In Rwanda, climate change generated heavy rains, drought, flood, landslides, cropland damage and famine, which as reported, between 1980 and 2017 affected more than one million people (killed, injured and homeless), damaged more than 15,000 ha of cropland and 23,000 houses were destroyed (MIDIMAR, 2017).Nevertheless, in Rwanda, as previously reported, Nahayo et al. (2018) the delivery of disaster resilience education is not reaching the whole population. These are predominantly young (more than 30 percent of the total population) reported to rapidly grow and likely settling in disaster risk prone zones. This is associated with unavailable and/or limited data and studies on disasters, climate monitoring and update provision, lack of early warning and information sharing at local levels along with limited financial capabilities for the adaptation (Beswick, 2014; Asumadu-Sarkodie et al., 2015).

Thus, appropriate climate change risk awareness, mitigation and adaptation capabilities starting from local levels would be useful in enhancing the community’s wellbeing and ensuring sustainable development.
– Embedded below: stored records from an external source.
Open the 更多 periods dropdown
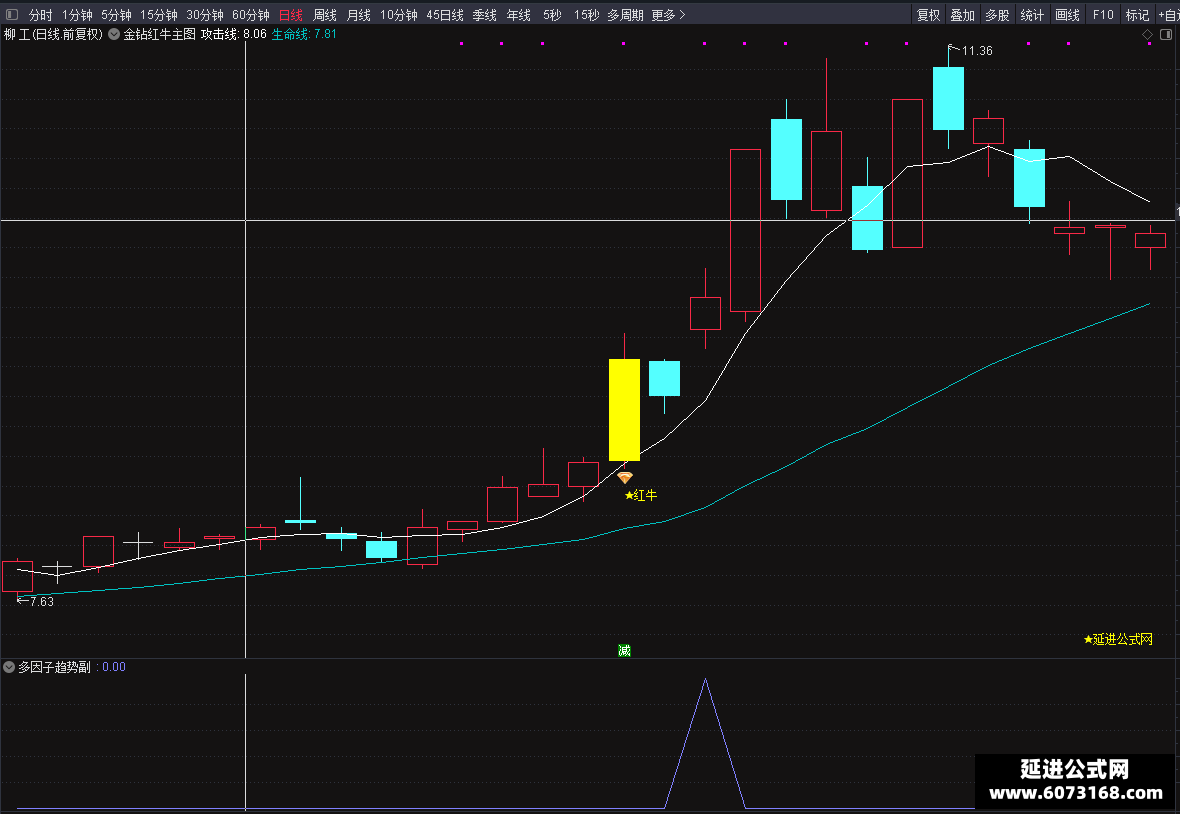Image resolution: width=1180 pixels, height=814 pixels. click(x=668, y=14)
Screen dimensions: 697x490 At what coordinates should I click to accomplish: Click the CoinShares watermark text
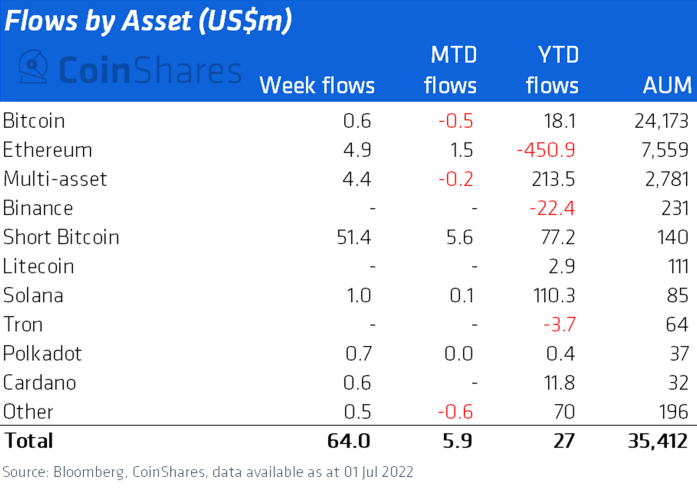point(148,70)
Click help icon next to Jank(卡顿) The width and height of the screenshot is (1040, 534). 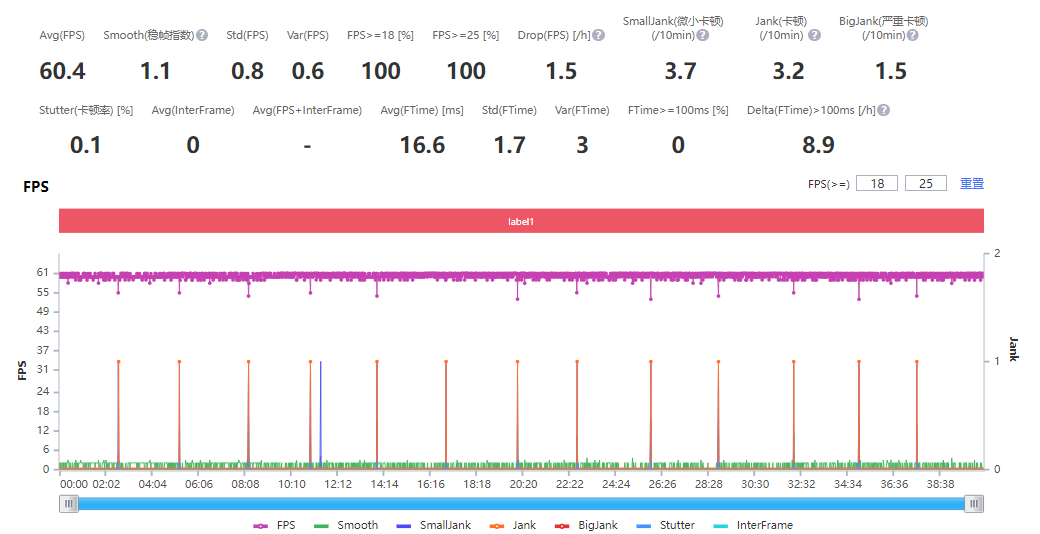[814, 35]
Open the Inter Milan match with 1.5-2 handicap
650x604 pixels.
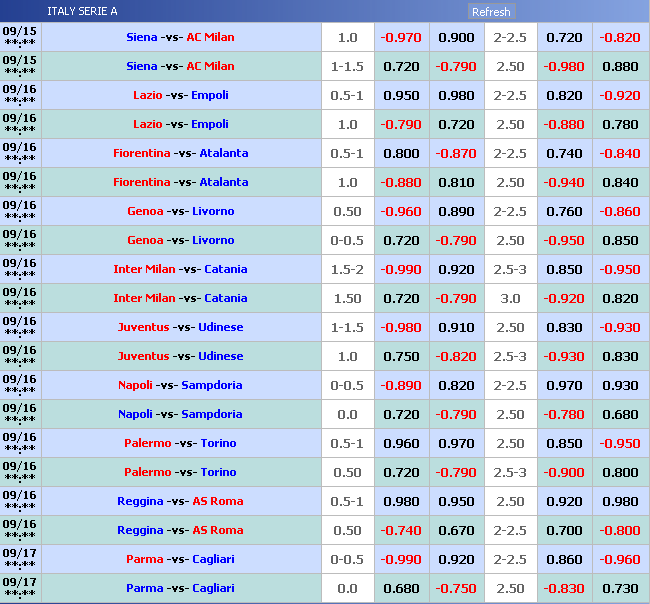(x=180, y=269)

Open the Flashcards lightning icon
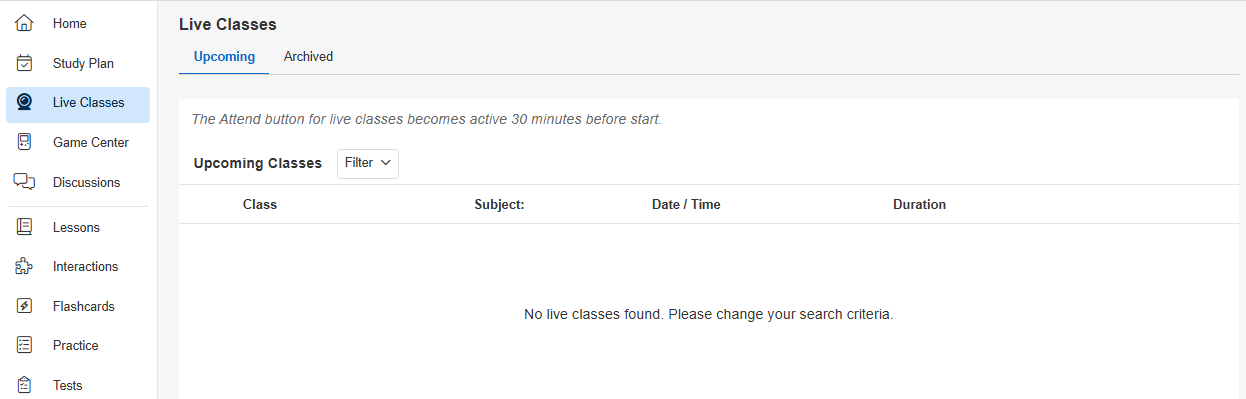[25, 306]
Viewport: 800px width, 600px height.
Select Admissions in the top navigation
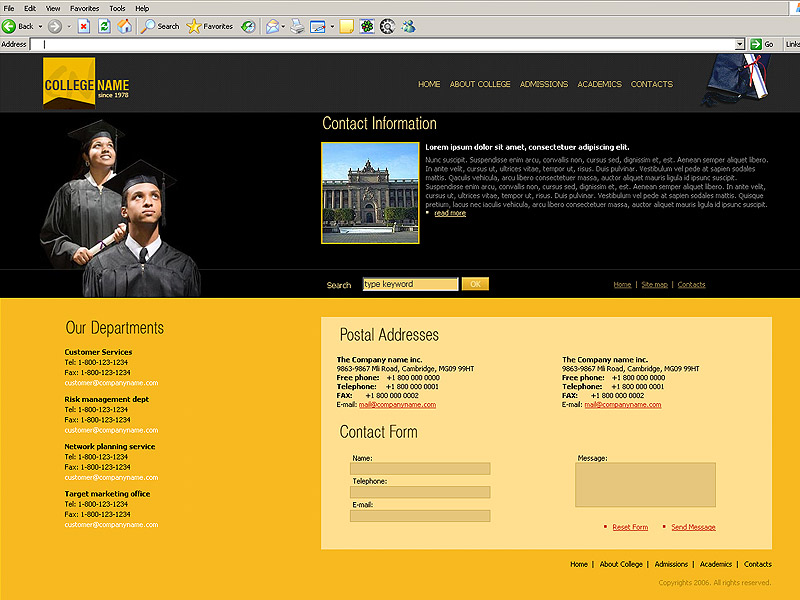[x=544, y=84]
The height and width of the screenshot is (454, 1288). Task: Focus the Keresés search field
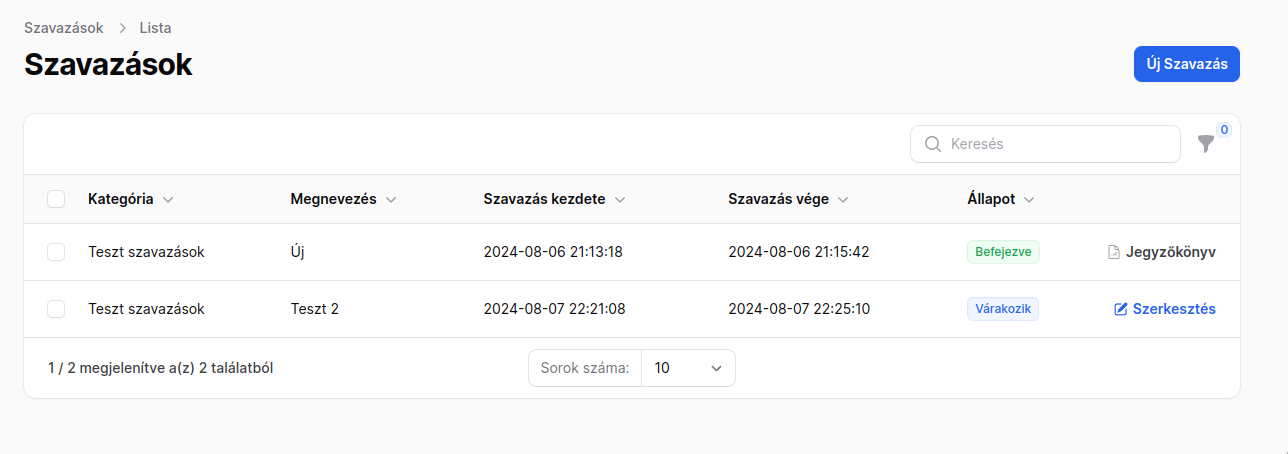point(1045,144)
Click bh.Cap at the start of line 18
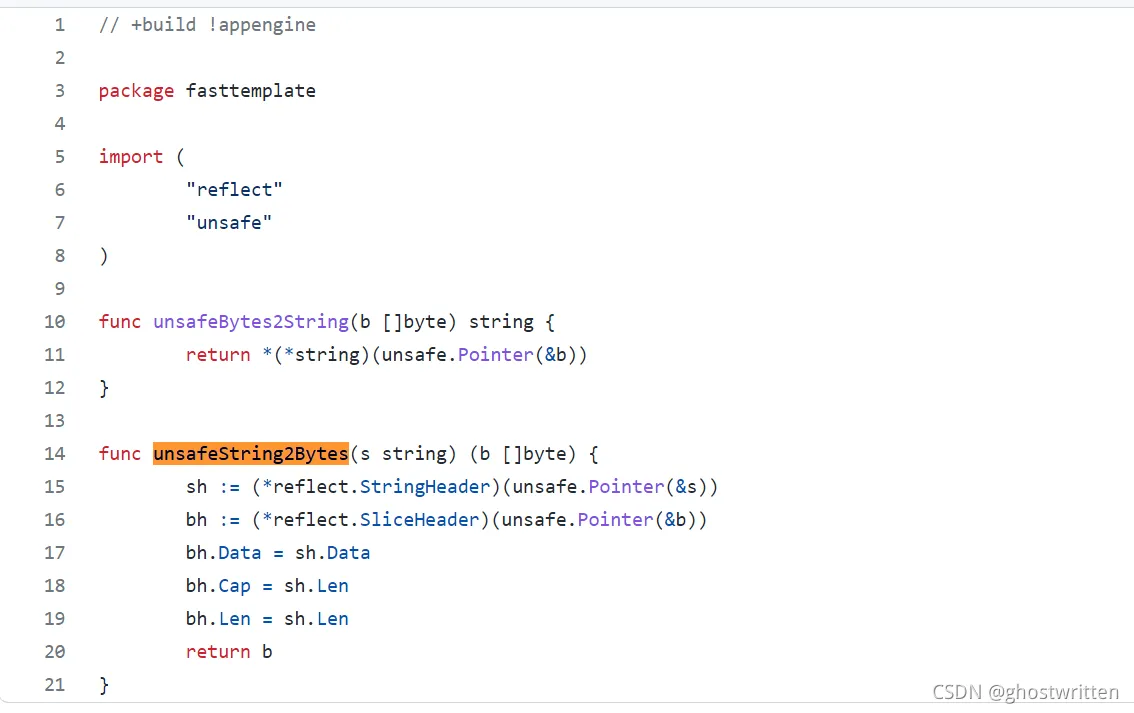 pos(218,586)
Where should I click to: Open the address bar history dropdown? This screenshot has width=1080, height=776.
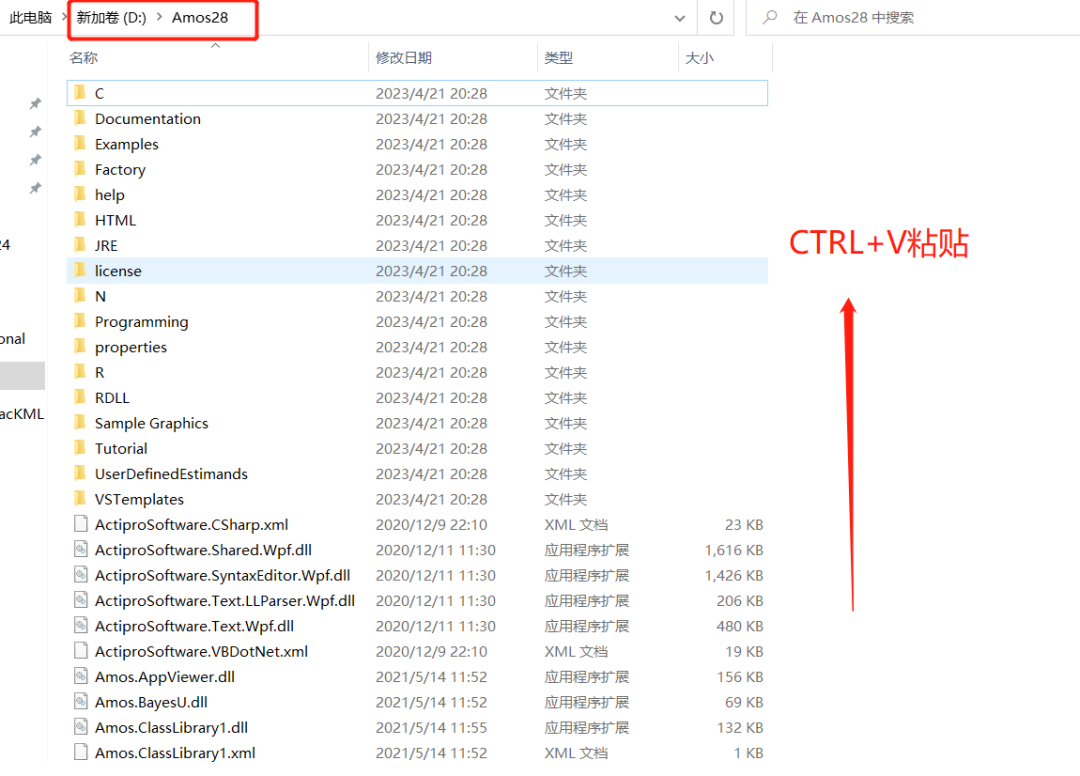[x=680, y=18]
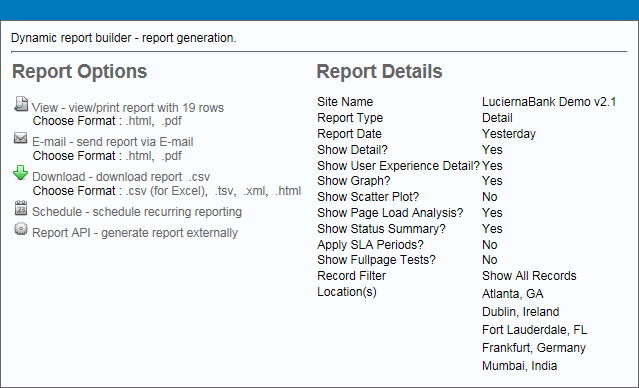The width and height of the screenshot is (639, 388).
Task: Click the green Download arrow icon
Action: 20,173
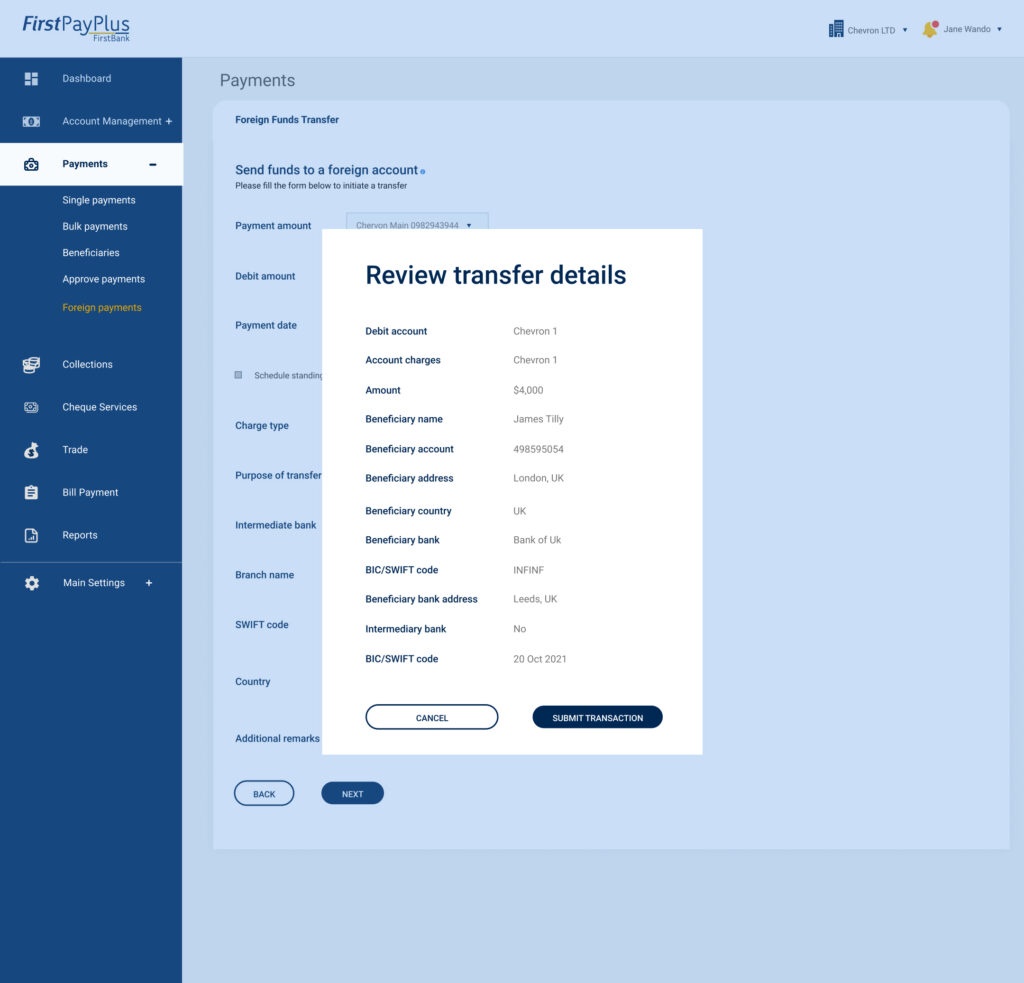Cancel the transfer review dialog
1024x983 pixels.
point(431,717)
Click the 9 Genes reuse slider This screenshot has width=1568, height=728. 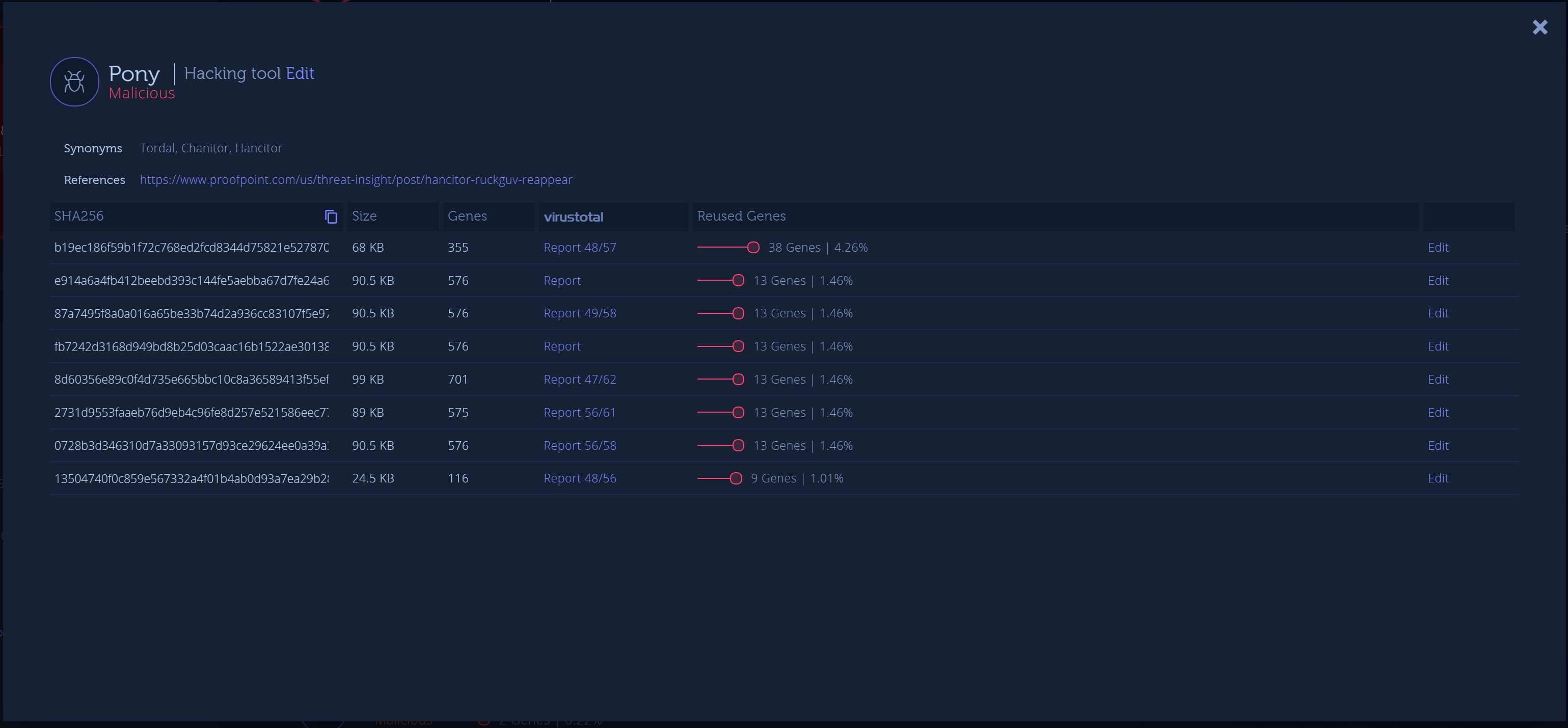[736, 478]
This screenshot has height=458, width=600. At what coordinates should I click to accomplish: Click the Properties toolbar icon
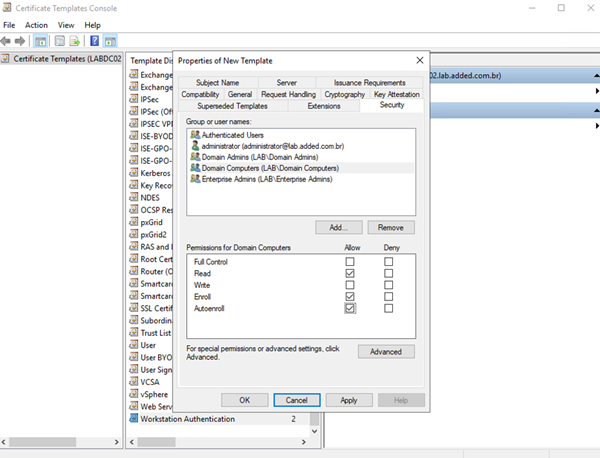coord(58,41)
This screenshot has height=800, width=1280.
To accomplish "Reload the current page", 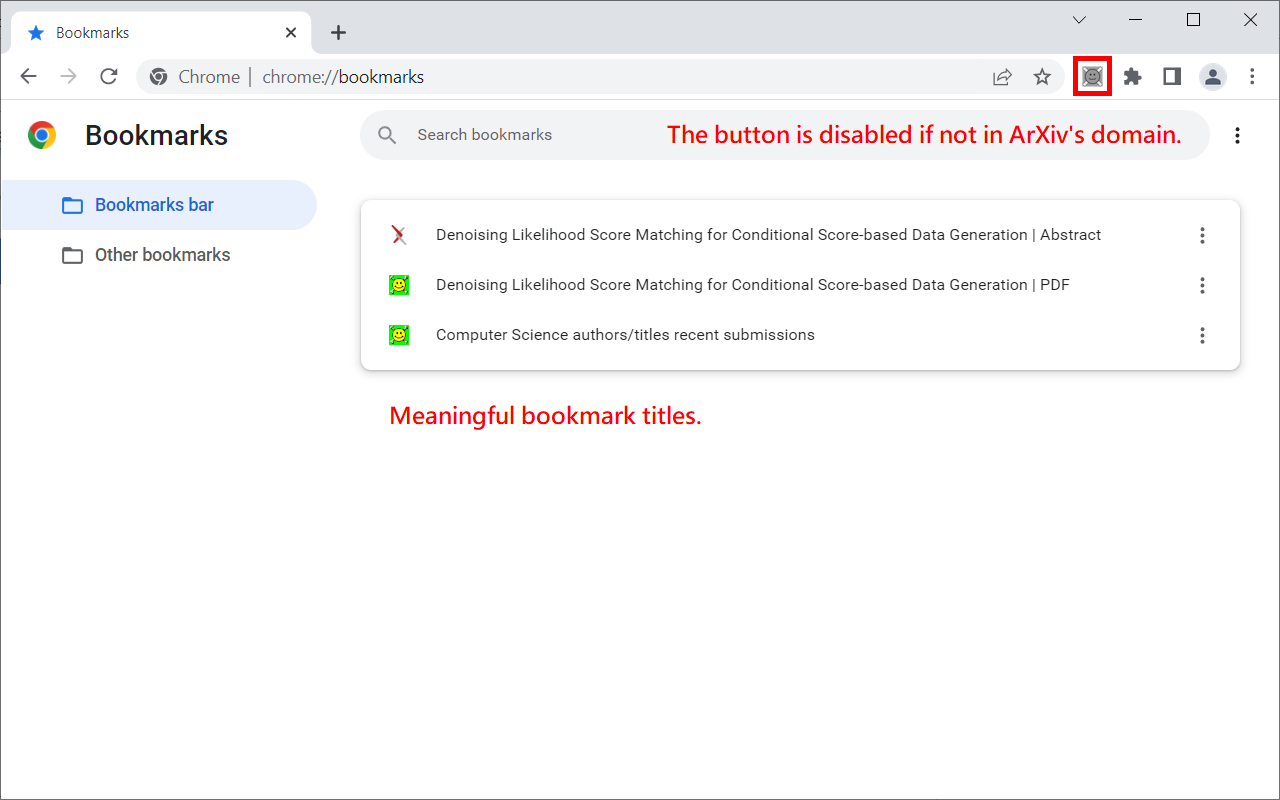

Therefore, this study considered the flood, one of the major climate change resulting disasters under record in Rwanda in order to indicate the extent of each region’s vulnerability and suggest relevant vulnerability lessening measures to undertake in Rwanda.

2. METHODS AND MATERIALS

2.1. Description of the Study Area

Rwanda is a poor and densely populated East African country with a green and mountainous landscape. The country Figure 1.a is bordered by the Democratic Republic of Congo in the west, Uganda in the North, Burundi in the south and Tanzania in the east. Rwanda has two rainy seasons: the first starts from March and ends in May and the last begins from late September to early December. The average monthly rainfall is about 110-200 mm. There are two dry seasons: the first and short dry season starts from late December to the end of February, while the longer one lasts from June to early September, with an average temperature ranging between 19 to 27ºC (Colón-González et al., 2016). In Rwanda, it is reported that global warming is causing unequal rainfall distribution associated with its high population density practicing subsistence agriculture (about 80%) on steep slope land (around 60% of the total land), which easily cause erosion and trigger hydrological disasters such as slope wash, debris flow and mudflow, while the landslides and floods are the major concerns among others (Nahayo et al., 2017; Nsengiyumva et al., 2018).

2.2. Datasets

2.2.1. Flood Inventory

The authors employed long term (1980-2017) flood hazard recorded in Rwanda provided by the GRDP (2017) and Rwandan Ministry of Disaster Management (MIDIMAR, 2017). This distribution Figure 1. b and c was performed based on people affected (killed, injured and homeless), damaged cropland, destroyed houses and lost livestock and their occurrence frequency in Rwanda.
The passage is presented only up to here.